Monday, March 4, 2013

Kohn's Fallacy

I do not particularly think that Kohn’s reasoning is flawed due to fallacies, but I do think he committed the Ad Hominem fallacy. The whole article he seems to have a negative outlook on the people who disagree with him. “What are the critics assuming about the nature of students' motivation to learn, about the purpose of evaluation and of education itself?” He is attacking the “critics” by saying that they assume badly toward the motivation of students today, and how students view education. He also had a negative attitude toward some of the people that had to do with the studies people ran, and figured they assumed and did not look at the whole picture. Another example of this is when he started a sentence with: “Those who grumble about undeserved grades…” He could have worded his article differently to avoid this fallacy. Imagine if he took out the word “grumble” and put “talk about”. The attitude towards his opponent could have been better, and his credibility would have as well.

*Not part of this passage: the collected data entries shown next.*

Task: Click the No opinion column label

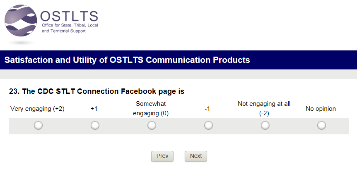Action: [x=321, y=109]
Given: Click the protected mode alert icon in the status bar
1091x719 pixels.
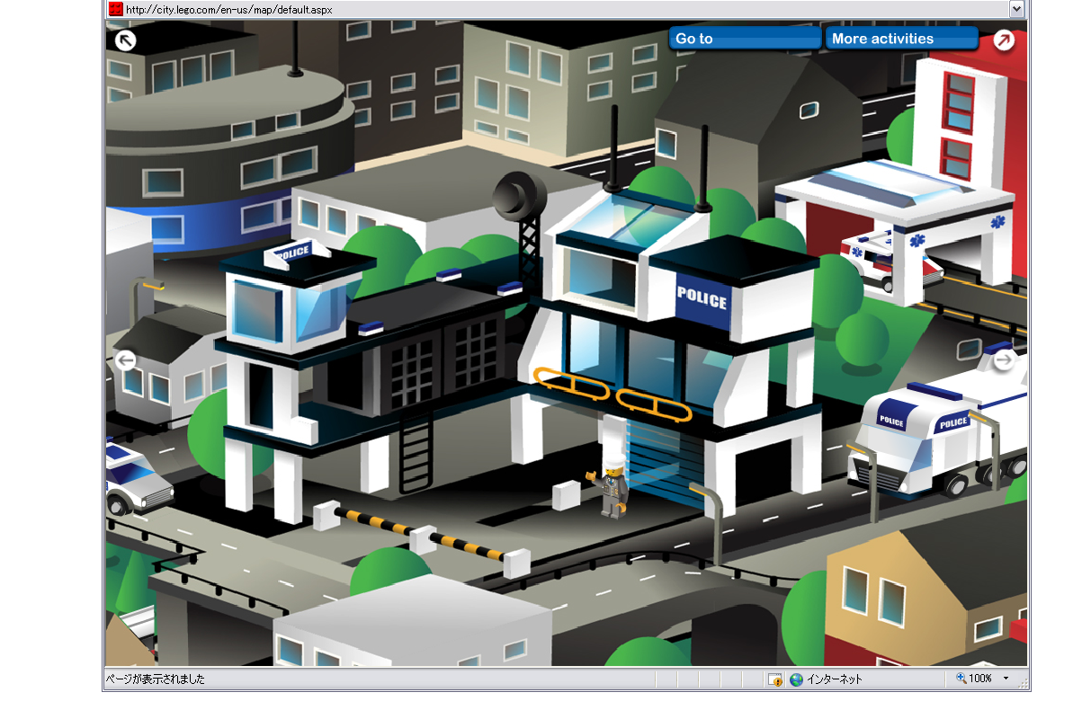Looking at the screenshot, I should [774, 679].

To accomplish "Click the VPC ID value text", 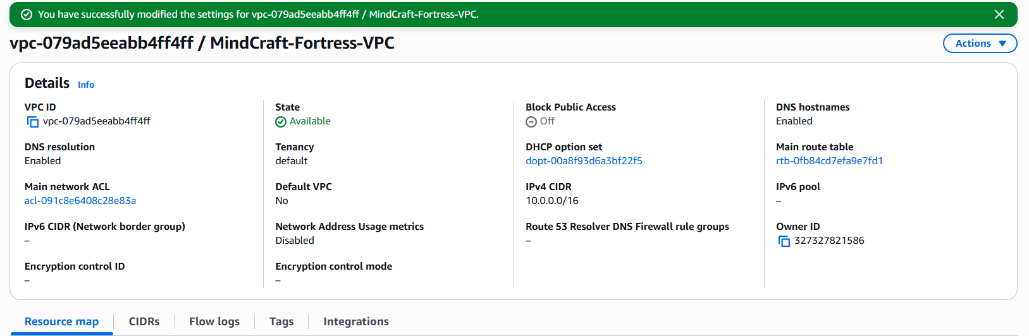I will click(97, 121).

 “…Professors pride themselves not on the intellectual depth and value of their classes but merely on how much reading they assign, how hard their tests are, how rarely they award good grades, and so on.” He is assuming that every professor is like this. If that is not attacking professors I don’t know what is. After reading this, his credibility in my mind went down. Some professors may be like this, but there are so many professors that I have come across, that are the complete opposite. Anything a professor tells me, whether it is a lesson or a piece of advice, I take seriously, and I trust it. I would never think that any of them, so far, apply to this quote whatsoever. I do think that Kohn sees both sides, and he has solid arguments and points, but his outlook on his opponent commits the Ad Hominem fallacy.